Jasbir Matharu's Work Paves the Way to an Open Source Toolchain for Allwinner's V831 NPU Accelerator
Coder responds to Sipeed's call to arms and sets about reverse engineering the neural processing unit, unlocking its potential.
Tiny Device's Jasbir Matharu has published the result of an effort, proposed by Sipeed, to reverse engineer the Neural Processing Unit (NPU) on Allwinner's V831 — in order to make it available for use in open source software.
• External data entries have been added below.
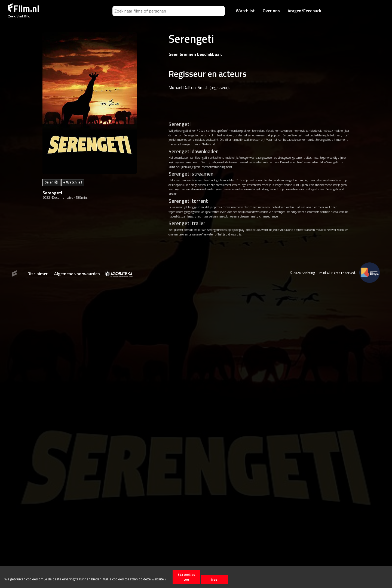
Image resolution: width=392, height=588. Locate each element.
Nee (214, 579)
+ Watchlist (73, 182)
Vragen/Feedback (304, 11)
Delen (51, 182)
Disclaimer (38, 274)
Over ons (271, 11)
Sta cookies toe (186, 577)
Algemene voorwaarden (77, 274)
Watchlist (245, 11)
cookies (32, 579)
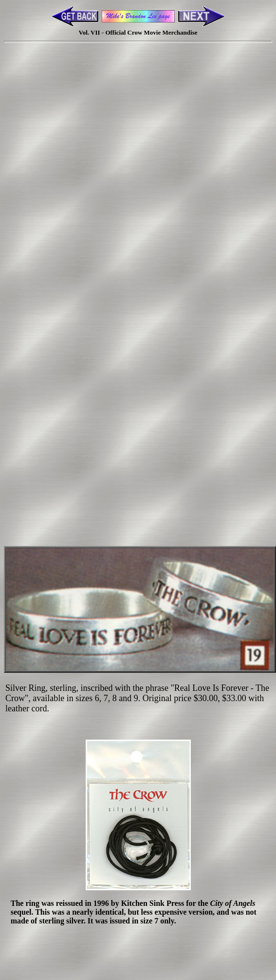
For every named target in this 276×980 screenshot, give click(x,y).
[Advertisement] (136, 179)
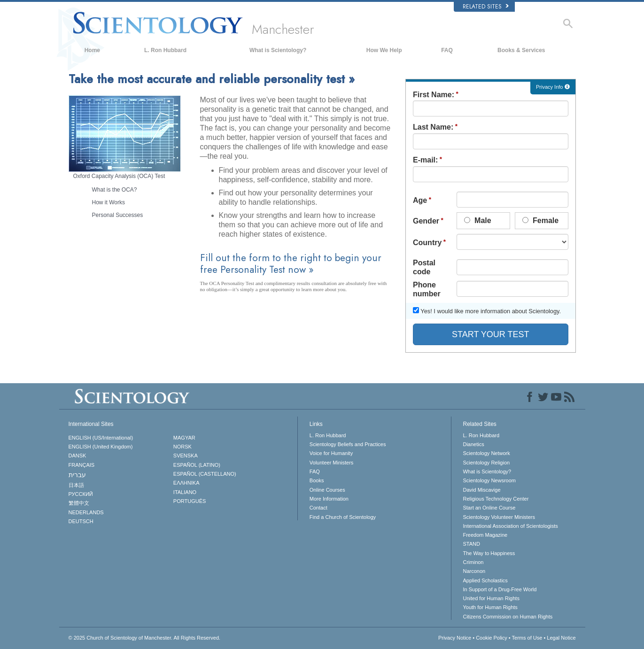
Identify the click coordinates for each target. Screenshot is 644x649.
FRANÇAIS (82, 465)
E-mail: (425, 160)
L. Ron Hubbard (165, 50)
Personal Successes (117, 215)
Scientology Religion (486, 463)
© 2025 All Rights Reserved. (145, 638)
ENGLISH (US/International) (101, 438)
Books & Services (521, 50)
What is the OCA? (115, 190)
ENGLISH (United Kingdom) (101, 447)
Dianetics (473, 444)
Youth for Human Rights (490, 607)
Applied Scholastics (485, 580)
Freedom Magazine (485, 535)
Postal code (424, 267)
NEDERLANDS (86, 512)
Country (427, 242)
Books (317, 480)
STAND (471, 544)
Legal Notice (561, 638)
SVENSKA (186, 456)
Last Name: (433, 127)
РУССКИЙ (81, 494)
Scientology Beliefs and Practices (348, 444)
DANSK (78, 456)
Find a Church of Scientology (342, 517)
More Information (329, 499)
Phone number (427, 289)
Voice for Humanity (331, 453)
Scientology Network (486, 453)
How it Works (109, 202)
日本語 (76, 485)
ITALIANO (185, 492)
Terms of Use (527, 638)
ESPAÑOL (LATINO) (197, 465)
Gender (426, 221)
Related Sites (486, 7)
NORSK (182, 447)
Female (541, 220)
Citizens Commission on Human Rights (507, 617)
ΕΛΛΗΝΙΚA (186, 483)
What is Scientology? (278, 50)
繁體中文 (79, 503)
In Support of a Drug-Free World (499, 589)
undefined (512, 242)
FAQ (447, 50)
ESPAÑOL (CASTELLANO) (205, 474)
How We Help (384, 50)
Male (478, 220)
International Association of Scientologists (510, 526)
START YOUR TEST (490, 334)
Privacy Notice (455, 638)
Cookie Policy (491, 638)
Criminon (473, 562)
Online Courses (327, 490)
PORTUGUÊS (189, 501)
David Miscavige (481, 490)
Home (92, 50)
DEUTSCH (81, 521)
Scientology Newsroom (489, 480)
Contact (318, 508)
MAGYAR (184, 438)
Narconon (474, 571)
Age (420, 200)
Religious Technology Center (496, 499)
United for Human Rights (491, 598)
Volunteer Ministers (332, 463)
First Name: (434, 94)
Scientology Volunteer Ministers (498, 517)
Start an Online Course (489, 508)
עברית (77, 475)
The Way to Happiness (489, 553)
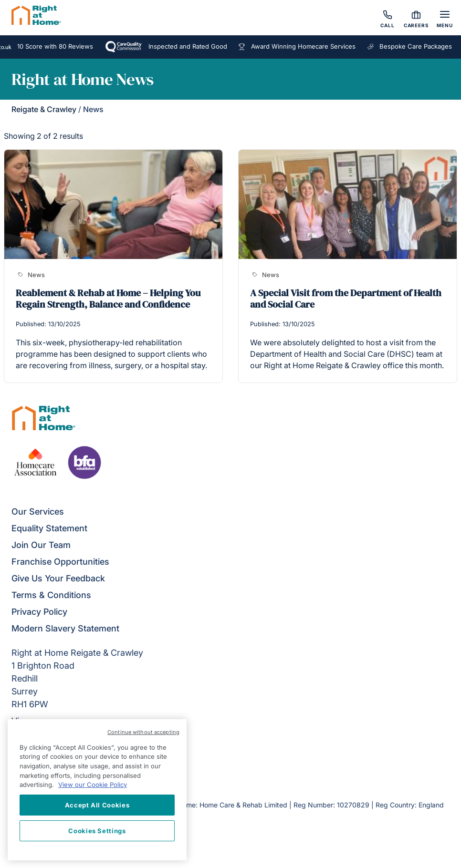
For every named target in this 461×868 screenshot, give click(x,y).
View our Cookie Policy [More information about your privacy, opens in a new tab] (93, 785)
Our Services (38, 511)
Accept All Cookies (97, 805)
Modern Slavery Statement (65, 628)
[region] (97, 790)
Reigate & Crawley (44, 109)
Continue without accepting (143, 732)
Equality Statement (49, 528)
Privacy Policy (39, 611)
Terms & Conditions (51, 595)
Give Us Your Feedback (58, 578)
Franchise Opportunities (60, 561)
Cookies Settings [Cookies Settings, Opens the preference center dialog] (97, 831)
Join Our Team (41, 545)
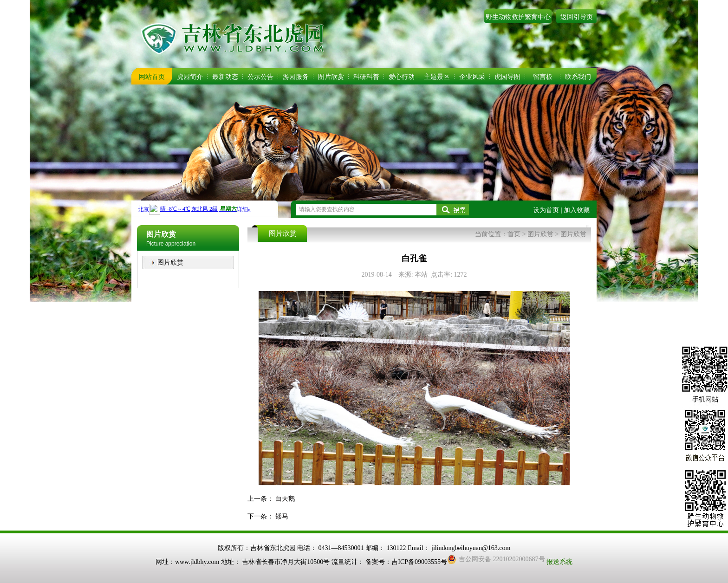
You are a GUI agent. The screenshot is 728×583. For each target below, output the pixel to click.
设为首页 (546, 210)
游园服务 (296, 77)
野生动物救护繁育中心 (518, 17)
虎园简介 (190, 77)
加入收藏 (577, 210)
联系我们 (578, 77)
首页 (514, 234)
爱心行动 (402, 77)
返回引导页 (577, 17)
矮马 (282, 516)
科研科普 (366, 77)
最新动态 (225, 77)
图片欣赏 (331, 77)
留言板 (543, 77)
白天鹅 (285, 499)
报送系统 (559, 562)
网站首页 (152, 77)
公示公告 (260, 77)
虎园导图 (507, 77)
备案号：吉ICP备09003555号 (406, 562)
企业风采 (472, 77)
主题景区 (437, 77)
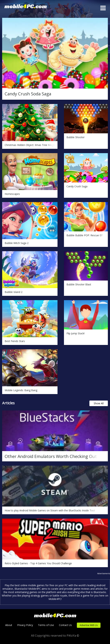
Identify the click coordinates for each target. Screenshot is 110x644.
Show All (99, 403)
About (9, 625)
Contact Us (65, 625)
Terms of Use (46, 625)
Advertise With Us (89, 625)
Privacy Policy (25, 625)
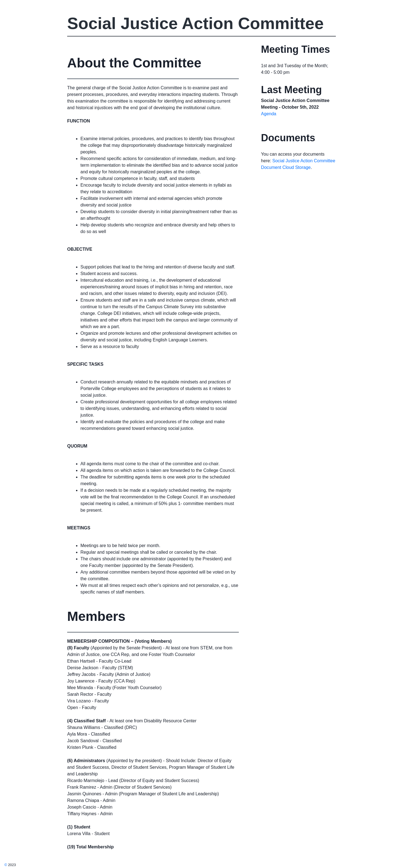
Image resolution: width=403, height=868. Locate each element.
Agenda (268, 114)
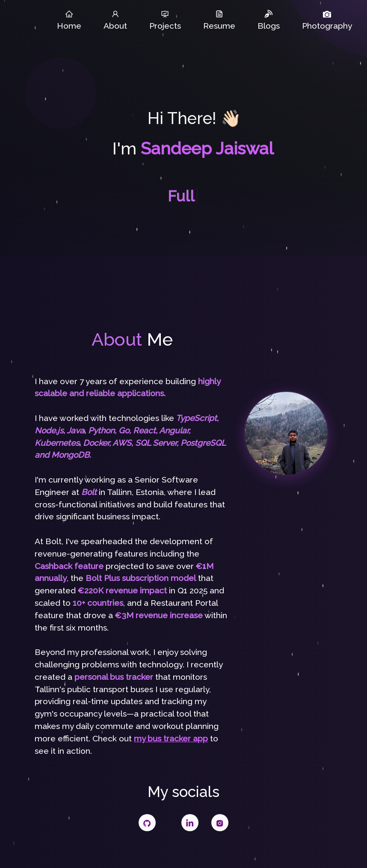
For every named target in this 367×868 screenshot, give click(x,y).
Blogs (269, 20)
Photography (327, 20)
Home (69, 20)
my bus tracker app (171, 738)
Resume (219, 20)
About (115, 20)
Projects (165, 20)
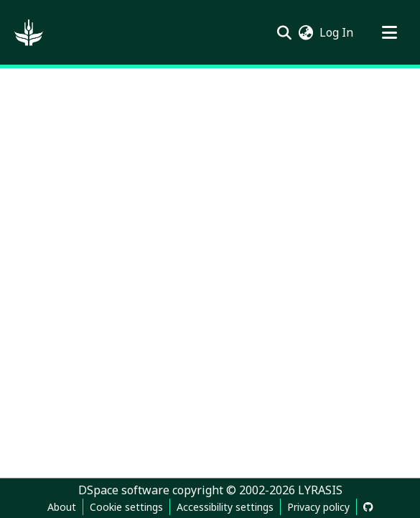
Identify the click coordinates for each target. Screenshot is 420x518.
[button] (29, 32)
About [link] (62, 507)
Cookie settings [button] (126, 507)
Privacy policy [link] (318, 507)
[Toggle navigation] (389, 32)
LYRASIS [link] (320, 490)
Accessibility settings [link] (225, 507)
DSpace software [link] (123, 490)
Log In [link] (337, 32)
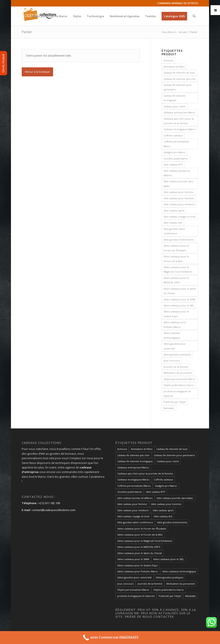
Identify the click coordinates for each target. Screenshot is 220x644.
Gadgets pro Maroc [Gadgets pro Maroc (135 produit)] (175, 152)
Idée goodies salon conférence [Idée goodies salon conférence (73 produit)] (174, 231)
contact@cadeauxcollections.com (54, 510)
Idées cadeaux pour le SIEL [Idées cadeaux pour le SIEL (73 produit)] (179, 305)
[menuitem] (49, 16)
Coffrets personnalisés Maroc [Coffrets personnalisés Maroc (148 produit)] (176, 144)
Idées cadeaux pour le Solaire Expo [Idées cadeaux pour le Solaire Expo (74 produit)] (176, 314)
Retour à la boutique (37, 72)
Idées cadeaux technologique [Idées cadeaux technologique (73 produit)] (172, 335)
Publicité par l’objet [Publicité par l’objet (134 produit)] (175, 402)
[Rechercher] (194, 16)
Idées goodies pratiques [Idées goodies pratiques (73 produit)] (177, 354)
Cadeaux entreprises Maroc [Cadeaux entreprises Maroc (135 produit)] (179, 112)
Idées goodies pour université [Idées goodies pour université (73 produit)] (175, 346)
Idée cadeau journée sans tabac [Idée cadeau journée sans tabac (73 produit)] (178, 184)
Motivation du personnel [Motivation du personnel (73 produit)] (178, 373)
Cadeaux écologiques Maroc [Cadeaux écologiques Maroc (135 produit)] (180, 129)
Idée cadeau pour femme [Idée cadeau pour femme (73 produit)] (178, 192)
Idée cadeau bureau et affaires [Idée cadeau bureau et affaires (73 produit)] (177, 173)
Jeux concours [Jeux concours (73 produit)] (172, 360)
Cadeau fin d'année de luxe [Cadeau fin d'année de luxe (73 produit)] (179, 72)
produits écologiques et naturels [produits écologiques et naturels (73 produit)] (177, 394)
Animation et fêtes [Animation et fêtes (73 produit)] (174, 66)
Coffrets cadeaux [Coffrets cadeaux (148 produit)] (173, 135)
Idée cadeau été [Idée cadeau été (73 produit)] (173, 222)
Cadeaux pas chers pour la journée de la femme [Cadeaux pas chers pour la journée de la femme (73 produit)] (179, 121)
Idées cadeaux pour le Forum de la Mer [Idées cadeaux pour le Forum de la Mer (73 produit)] (176, 258)
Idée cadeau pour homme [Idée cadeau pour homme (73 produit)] (179, 198)
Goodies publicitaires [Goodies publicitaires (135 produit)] (176, 158)
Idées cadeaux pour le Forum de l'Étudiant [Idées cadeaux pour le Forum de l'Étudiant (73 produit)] (176, 248)
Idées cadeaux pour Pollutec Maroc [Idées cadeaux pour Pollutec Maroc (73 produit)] (175, 324)
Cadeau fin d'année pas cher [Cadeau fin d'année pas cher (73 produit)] (180, 79)
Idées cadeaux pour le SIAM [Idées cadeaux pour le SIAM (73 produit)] (179, 299)
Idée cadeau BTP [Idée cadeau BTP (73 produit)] (173, 164)
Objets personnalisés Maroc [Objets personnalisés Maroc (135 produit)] (180, 379)
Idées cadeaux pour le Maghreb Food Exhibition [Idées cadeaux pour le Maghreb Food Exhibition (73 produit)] (178, 269)
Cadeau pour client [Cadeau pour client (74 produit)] (174, 106)
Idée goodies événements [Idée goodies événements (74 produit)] (179, 240)
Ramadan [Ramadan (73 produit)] (169, 408)
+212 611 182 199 (49, 503)
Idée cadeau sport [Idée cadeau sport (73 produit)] (174, 210)
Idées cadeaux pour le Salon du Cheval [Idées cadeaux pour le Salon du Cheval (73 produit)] (180, 291)
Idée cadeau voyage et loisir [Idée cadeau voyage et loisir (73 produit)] (180, 216)
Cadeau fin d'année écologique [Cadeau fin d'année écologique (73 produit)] (174, 98)
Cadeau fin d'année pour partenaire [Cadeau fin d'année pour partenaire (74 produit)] (178, 87)
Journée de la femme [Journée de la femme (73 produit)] (176, 367)
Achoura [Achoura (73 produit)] (168, 60)
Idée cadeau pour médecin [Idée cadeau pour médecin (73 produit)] (179, 204)
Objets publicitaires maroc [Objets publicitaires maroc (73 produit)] (179, 385)
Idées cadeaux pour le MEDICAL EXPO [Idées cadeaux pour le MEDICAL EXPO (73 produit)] (176, 280)
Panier (27, 32)
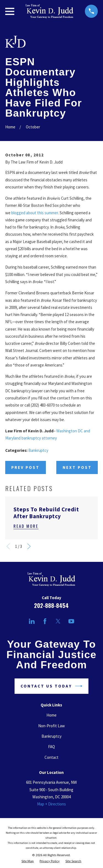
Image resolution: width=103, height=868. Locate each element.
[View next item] (29, 546)
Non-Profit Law (51, 726)
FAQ (51, 746)
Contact (51, 757)
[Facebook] (45, 621)
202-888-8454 (51, 606)
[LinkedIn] (31, 621)
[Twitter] (58, 621)
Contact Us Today (51, 686)
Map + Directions (51, 804)
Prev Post (25, 467)
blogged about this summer (34, 213)
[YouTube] (71, 621)
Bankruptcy (38, 450)
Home (51, 715)
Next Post (77, 467)
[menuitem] (27, 861)
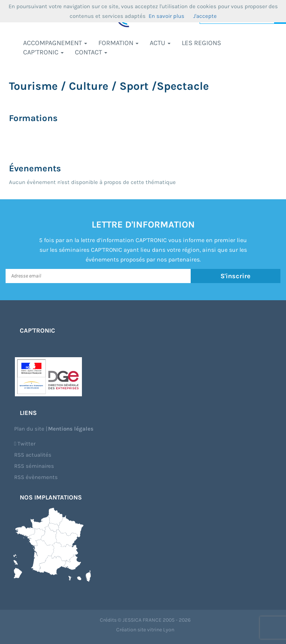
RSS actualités (33, 455)
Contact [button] (91, 52)
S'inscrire (235, 276)
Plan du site (29, 429)
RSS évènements (36, 477)
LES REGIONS (201, 43)
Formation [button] (118, 43)
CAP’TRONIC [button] (43, 52)
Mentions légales (71, 429)
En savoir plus (166, 16)
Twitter (25, 444)
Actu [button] (160, 43)
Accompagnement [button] (55, 43)
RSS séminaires (34, 466)
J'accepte (205, 16)
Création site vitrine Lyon (145, 629)
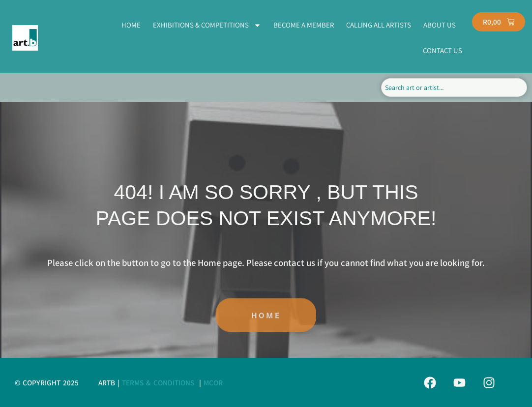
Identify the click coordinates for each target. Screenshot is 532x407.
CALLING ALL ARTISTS (379, 25)
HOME (131, 25)
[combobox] (454, 87)
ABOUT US (440, 25)
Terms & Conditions (158, 382)
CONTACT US (443, 50)
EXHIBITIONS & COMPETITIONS (207, 25)
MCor (213, 382)
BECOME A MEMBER (303, 25)
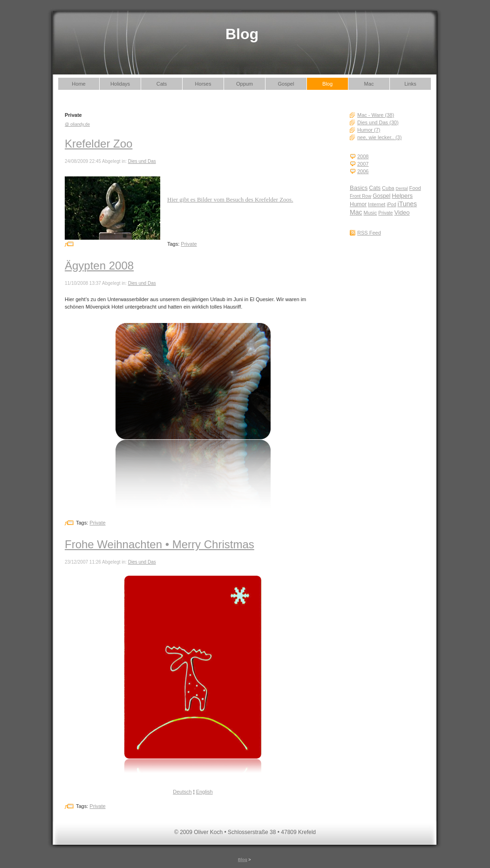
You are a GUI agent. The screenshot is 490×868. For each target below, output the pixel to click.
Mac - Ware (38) (375, 115)
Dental (402, 188)
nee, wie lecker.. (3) (379, 137)
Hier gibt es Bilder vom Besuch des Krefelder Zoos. (230, 199)
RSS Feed (369, 233)
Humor (358, 204)
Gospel (286, 84)
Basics (359, 188)
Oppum (245, 84)
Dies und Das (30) (378, 122)
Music (370, 213)
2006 (363, 171)
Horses (203, 84)
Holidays (120, 84)
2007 (363, 164)
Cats (162, 84)
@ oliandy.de (77, 124)
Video (402, 212)
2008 (363, 156)
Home (78, 84)
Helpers (402, 195)
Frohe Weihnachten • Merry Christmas (159, 544)
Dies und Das (142, 161)
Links (410, 84)
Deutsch (182, 792)
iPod (391, 204)
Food (415, 188)
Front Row (361, 196)
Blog (327, 84)
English (204, 792)
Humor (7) (369, 130)
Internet (376, 204)
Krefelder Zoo (98, 143)
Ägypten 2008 (99, 265)
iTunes (408, 204)
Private (385, 213)
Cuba (388, 188)
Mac (369, 84)
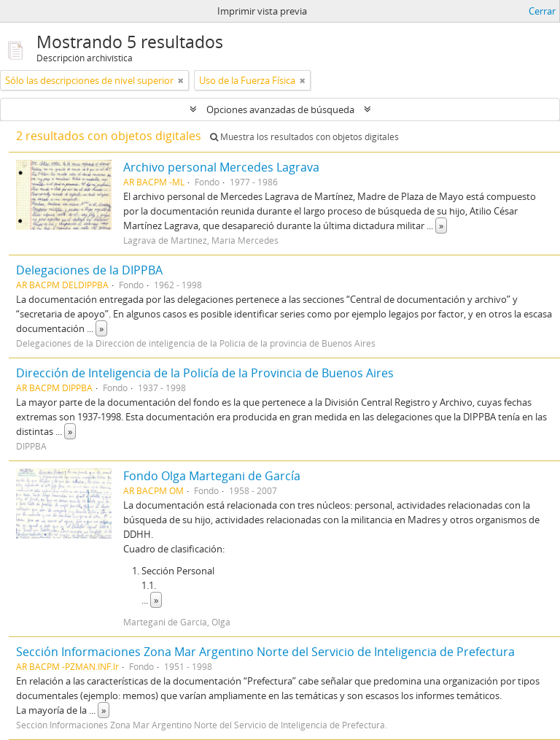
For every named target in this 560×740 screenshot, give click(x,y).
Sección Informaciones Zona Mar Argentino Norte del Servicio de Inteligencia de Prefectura (265, 652)
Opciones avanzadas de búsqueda (280, 109)
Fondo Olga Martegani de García (211, 476)
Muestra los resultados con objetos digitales (304, 136)
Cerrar (542, 11)
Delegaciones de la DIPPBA (89, 270)
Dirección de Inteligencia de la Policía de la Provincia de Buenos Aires (205, 373)
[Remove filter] (181, 80)
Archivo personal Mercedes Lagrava (221, 167)
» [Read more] (441, 226)
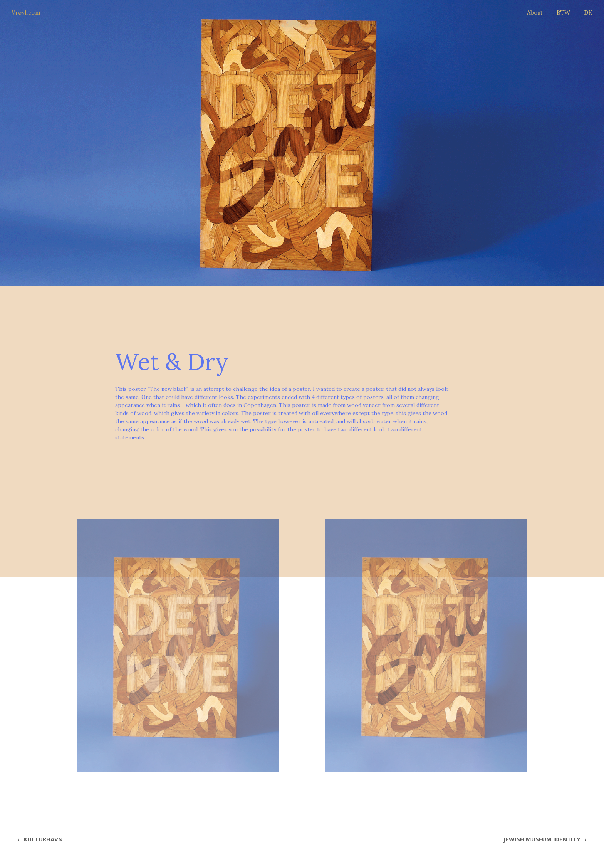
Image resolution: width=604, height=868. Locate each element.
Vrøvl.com (26, 12)
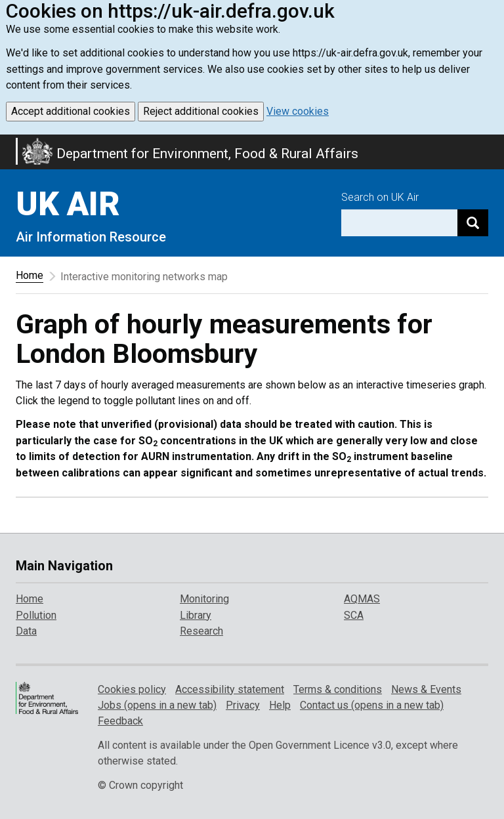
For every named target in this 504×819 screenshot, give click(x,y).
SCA (354, 615)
"We are reversing [the Allwinner] V831's NPU register, and mak[ing an] open source AI toolchain based on NCNN," Sipeed wrote on Twitter in October of last year, having designed its MAIX-II Dock computer vision product around the part. "The NPU IP isn't Allwinner's, and they haven't made a usable AI toolchain yet, so we have to reverse it."
The company sought community help in reverse engineering the accelerator, which provides 0.2 TOPS of compute performance for neural network workloads, offering boards to anyone looking to help. Tiny Device's Matharu was one such volunteer — and considerable progress has been made in getting the device usable.
"After many months of trial and error, endless deciphering of data dumps, a few dead ends and numerous reverse engineering attempts," Matharu writes in his follow-up, "parts of the NPU operations have been decoded. Fundamentally a large portion of the NPU is a customized implementation of [the] NVIDIA Deep Learning Accelerator (NVDLA) architecture."
"So far I have decoded the CONV, SDP and PDP units which allow for the following operations (tested with int8 data type): Direct convolutions; Bias addition; Relu/Prelu; Element wise operations; Max/Average pooling. Furthermore I have managed to removed all dependencies on closed Allwinner libraries, this is partially achieved by implementing a simple ION memory allocation utility."
Matharu's work reveals that the NPU supports, at least, int8 and int16 data types, though fp16 support is as-yet unconfirmed, and that it can be clocked in software from 100MHz to 1,200MHz with a 400MHz default. The NPU also uses the NV Small model, sharing the memory bus with the CPU and using system memory for all operations — putting a limit on its performance.
Matharu's full write-up is available on the Tiny Devices blog, while work-in-progress source code can be found on GitHub under the reciprocal GNU General Public License 3.